Teams searching for the missing Malaysia Airlines plane have reacquired signals that could be consistent with “black box” flight recorders.
An Australian vessel heard the signals again on Tuesday afternoon and evening, the search chief said.
Signals heard earlier had also been further analysed by experts who concluded they were from “specific electronic equipment”, he said.
Flight MH370 disappeared on 8 March, carrying 239 people.
It was travelling from Kuala Lumpur to Beijing when it lost contact with air traffic controllers.
Malaysian officials say that based on satellite data, they believe it ended its flight in the southern Indian Ocean, thousands of kilometres from its intended flight path.
“I believe we are searching in the right area,” said Air Chief Marshal Angus Houston, who heads the joint agency co-ordinating the search.
“But we need to visually identify aircraft wreckage before we can confirm with certainty that this is the final resting place of MH370.”
The Australian vessel, Ocean Shield, has been towing a US Navy pinger locator to listen for signals from the plane’s flight recorders in waters west of the Australian city of Perth.
On Tuesday, it located the signals again, the first time for five minutes and 32 seconds, and the second time for around seven minutes, said ACM Houston.
“Ocean Shield has now detected four transmissions in the same broad area,” he said. “Yesterday’s signals will assist in better defining a reduced and much more manageable search area on the ocean floor.
The signals have been heard in sea with a depth of 4,500 metres (15,000 feet).
ACM Houston said it was important to refine the search area as much as possible before sending down the Bluefin 21 underwater drone to search for wreckage.
“Now hopefully with lots of transmissions we’ll have a tight, small area and hopefully in a matter of days we will be able to find something on the bottom,” he said.
Other key points made by ACM Houston:
The more signals received the easier it is to pinpoint a location.
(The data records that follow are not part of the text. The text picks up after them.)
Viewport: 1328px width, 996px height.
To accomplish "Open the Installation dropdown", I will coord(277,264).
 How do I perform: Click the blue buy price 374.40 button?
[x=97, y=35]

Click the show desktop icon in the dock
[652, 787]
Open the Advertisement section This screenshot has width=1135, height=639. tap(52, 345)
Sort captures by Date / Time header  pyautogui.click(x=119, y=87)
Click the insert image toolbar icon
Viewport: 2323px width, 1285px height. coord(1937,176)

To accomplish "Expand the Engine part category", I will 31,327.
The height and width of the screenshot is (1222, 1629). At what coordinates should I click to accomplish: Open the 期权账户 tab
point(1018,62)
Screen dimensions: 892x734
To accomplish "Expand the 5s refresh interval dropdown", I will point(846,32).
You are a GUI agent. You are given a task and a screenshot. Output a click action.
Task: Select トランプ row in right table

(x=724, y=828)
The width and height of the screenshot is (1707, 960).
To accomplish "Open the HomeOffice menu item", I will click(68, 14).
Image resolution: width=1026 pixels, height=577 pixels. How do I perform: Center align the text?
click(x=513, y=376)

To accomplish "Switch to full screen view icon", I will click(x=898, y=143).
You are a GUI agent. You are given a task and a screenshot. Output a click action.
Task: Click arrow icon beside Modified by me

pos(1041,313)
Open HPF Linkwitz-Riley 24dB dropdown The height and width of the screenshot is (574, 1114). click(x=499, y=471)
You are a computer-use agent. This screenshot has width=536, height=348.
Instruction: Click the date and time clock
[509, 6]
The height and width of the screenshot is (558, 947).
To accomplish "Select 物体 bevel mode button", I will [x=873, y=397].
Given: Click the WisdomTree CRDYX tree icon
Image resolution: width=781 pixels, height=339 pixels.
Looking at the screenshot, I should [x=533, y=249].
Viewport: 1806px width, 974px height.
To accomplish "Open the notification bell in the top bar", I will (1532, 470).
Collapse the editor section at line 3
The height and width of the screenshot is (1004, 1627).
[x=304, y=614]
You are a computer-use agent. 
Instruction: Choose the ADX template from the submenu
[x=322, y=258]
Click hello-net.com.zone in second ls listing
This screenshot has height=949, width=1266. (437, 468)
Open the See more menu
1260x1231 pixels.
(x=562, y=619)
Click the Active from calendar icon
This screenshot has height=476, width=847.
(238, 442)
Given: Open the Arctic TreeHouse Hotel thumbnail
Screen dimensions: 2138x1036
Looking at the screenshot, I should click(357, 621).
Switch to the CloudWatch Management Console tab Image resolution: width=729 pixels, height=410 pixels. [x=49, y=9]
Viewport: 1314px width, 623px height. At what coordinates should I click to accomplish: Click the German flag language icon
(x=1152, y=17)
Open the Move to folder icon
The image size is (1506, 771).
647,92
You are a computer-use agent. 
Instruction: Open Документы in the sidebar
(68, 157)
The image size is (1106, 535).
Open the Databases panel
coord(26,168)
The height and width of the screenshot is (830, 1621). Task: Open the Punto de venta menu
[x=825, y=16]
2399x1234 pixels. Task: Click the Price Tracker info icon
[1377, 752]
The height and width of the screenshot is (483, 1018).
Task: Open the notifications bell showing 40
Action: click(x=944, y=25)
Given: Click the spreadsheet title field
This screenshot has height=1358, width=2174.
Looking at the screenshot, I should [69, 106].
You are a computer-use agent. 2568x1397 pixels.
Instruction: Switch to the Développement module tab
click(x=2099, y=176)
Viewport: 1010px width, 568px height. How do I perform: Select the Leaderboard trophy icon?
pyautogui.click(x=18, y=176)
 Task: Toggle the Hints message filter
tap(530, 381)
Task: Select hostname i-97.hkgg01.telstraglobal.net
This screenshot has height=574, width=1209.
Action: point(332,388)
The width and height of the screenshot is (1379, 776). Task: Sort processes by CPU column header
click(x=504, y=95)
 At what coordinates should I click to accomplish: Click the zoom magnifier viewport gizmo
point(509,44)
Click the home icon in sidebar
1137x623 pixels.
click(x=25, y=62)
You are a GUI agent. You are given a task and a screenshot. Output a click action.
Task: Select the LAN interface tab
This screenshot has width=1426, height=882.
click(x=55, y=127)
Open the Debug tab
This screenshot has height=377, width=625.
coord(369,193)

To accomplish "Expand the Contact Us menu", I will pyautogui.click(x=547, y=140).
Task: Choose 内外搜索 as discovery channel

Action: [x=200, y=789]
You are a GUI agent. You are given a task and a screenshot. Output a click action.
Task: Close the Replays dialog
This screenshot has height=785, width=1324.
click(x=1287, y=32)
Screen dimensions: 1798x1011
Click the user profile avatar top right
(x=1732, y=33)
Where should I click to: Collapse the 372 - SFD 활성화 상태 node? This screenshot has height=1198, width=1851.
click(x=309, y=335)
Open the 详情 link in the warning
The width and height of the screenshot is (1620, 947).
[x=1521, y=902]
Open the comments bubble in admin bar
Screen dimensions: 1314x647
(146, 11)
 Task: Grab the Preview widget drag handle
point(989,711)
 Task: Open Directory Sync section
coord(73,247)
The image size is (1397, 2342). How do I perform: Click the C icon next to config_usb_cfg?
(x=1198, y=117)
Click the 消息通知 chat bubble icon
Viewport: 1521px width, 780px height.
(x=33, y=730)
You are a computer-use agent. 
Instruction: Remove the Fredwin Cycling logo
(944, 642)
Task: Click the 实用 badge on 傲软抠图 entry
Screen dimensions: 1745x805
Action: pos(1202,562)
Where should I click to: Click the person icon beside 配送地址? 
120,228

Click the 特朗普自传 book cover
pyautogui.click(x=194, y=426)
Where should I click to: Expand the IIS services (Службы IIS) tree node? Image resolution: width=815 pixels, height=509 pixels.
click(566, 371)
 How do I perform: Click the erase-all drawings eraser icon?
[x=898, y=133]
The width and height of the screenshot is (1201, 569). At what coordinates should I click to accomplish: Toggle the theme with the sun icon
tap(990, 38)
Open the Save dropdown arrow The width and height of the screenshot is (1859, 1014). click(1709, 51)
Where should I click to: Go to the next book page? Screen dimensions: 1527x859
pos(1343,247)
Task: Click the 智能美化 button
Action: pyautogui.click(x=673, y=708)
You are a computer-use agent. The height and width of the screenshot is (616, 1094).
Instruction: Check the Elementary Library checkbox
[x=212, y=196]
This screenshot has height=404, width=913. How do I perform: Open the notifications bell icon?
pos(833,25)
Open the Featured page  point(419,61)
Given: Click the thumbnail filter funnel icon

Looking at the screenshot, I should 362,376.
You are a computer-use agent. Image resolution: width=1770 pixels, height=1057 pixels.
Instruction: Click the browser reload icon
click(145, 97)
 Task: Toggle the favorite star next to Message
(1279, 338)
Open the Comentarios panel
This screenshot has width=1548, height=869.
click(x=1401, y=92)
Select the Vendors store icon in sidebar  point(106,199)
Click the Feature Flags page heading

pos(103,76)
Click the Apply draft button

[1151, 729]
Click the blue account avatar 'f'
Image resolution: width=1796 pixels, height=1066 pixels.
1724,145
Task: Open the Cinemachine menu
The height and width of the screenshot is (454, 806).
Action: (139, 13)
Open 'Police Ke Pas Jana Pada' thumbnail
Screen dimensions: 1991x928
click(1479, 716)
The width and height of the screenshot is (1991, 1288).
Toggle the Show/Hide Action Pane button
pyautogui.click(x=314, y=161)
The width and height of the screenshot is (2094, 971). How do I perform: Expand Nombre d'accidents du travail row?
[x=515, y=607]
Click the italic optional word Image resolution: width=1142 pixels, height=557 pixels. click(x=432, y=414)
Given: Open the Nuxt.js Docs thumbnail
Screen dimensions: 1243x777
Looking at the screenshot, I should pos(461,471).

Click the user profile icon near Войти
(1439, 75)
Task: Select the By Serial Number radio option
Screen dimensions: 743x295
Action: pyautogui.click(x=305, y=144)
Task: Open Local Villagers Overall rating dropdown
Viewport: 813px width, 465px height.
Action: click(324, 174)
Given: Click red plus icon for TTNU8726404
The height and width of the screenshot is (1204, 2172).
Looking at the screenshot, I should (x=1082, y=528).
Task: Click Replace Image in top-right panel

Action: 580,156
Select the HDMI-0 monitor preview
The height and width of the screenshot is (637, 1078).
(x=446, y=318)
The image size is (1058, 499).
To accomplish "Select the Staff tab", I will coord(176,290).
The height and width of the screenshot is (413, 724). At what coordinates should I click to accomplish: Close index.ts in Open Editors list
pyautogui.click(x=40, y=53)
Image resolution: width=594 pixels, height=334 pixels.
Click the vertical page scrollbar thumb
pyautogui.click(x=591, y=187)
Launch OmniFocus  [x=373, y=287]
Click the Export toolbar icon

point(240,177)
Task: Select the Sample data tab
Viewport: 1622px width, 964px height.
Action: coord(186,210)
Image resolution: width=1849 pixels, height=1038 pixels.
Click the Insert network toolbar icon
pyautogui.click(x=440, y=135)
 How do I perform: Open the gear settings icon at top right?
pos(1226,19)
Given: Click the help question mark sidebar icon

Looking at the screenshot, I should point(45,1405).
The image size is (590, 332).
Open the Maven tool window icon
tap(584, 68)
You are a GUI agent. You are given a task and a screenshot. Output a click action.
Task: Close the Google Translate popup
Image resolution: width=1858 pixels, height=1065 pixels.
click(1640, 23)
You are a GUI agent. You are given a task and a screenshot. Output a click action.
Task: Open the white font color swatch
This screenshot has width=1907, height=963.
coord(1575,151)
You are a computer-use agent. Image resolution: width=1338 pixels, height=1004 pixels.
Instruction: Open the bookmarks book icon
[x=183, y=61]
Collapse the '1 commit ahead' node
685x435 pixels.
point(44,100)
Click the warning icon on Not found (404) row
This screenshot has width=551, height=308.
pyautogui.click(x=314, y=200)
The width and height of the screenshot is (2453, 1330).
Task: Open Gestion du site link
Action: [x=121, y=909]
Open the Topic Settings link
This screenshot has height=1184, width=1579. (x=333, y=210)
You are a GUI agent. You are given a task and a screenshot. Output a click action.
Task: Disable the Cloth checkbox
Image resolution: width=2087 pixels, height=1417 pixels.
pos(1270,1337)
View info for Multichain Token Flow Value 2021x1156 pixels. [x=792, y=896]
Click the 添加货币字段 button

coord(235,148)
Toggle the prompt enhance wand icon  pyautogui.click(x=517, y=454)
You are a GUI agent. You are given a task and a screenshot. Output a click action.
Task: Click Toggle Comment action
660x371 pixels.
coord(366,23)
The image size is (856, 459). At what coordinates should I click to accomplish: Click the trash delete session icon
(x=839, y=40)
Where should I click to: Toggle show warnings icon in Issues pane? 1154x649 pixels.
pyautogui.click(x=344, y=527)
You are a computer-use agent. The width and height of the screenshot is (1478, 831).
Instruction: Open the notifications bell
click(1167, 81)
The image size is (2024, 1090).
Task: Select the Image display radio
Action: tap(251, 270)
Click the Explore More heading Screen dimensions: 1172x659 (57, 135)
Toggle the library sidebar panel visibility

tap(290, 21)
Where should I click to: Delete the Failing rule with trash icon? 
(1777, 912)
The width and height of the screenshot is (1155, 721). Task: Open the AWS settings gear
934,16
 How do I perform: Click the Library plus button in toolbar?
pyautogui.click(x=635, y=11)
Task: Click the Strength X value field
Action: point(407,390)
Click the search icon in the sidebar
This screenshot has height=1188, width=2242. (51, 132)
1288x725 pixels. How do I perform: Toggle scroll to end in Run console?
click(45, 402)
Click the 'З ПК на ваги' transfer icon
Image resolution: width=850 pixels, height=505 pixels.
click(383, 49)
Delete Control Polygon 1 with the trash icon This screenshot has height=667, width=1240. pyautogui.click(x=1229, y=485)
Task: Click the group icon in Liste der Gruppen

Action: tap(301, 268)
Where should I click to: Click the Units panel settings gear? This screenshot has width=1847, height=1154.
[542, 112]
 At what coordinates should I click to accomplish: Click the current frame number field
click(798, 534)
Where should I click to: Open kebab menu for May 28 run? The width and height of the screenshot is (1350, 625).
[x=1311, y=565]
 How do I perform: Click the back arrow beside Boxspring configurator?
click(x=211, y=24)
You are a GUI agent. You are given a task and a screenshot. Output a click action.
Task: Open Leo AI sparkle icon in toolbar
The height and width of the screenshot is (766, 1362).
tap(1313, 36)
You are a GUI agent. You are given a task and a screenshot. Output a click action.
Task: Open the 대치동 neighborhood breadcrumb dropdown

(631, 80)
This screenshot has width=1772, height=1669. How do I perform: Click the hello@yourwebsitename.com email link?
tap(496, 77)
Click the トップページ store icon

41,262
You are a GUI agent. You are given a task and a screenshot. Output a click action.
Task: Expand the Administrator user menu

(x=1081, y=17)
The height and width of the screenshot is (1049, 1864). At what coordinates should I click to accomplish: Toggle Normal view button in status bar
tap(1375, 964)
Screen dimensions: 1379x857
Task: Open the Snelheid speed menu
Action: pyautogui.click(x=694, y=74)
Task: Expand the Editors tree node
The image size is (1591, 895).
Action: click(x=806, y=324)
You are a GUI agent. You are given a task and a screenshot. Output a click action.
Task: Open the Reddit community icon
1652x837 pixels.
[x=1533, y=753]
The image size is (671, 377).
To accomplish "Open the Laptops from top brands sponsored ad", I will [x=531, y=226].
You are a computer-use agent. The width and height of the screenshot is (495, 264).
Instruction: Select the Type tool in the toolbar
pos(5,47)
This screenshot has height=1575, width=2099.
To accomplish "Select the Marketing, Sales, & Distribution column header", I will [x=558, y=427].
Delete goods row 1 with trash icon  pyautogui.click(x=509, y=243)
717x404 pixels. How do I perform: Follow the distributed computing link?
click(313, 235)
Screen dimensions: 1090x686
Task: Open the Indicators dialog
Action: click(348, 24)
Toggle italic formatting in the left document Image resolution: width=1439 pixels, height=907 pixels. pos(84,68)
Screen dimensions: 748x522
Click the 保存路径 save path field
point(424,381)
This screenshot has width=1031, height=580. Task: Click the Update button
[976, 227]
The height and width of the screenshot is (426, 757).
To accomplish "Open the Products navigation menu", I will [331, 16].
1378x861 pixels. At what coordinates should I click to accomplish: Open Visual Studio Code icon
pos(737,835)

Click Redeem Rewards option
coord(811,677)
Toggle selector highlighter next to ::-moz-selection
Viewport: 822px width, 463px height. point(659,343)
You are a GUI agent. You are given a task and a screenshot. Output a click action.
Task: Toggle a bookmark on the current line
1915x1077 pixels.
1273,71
Signals seem to be fading, which is consistent with black box batteries going flat
Vessels on the surface can cover the same search area six times faster than those underwater
The ship that is searching for the signals has switched everything off apart from its engines to avoid noise
Searchers have no idea what the sea bed looks like in the search area. They think it may be silty
Silt is bad news. It can be thick and can hide things in a way that rock does not
Dozens of sonar buoys with microphones attached will now be dropped 304m (997ft) below the surface to help listen for signals
Experts at the Australian Joint Acoustic Analysis Centre had also analysed the first two signals heard over the weekend, he added.
Their analysis showed that a “stable, distinct and clear signal” was detected. Experts had therefore assessed that it was not of natural origin and was likely to be from specific electronic equipment.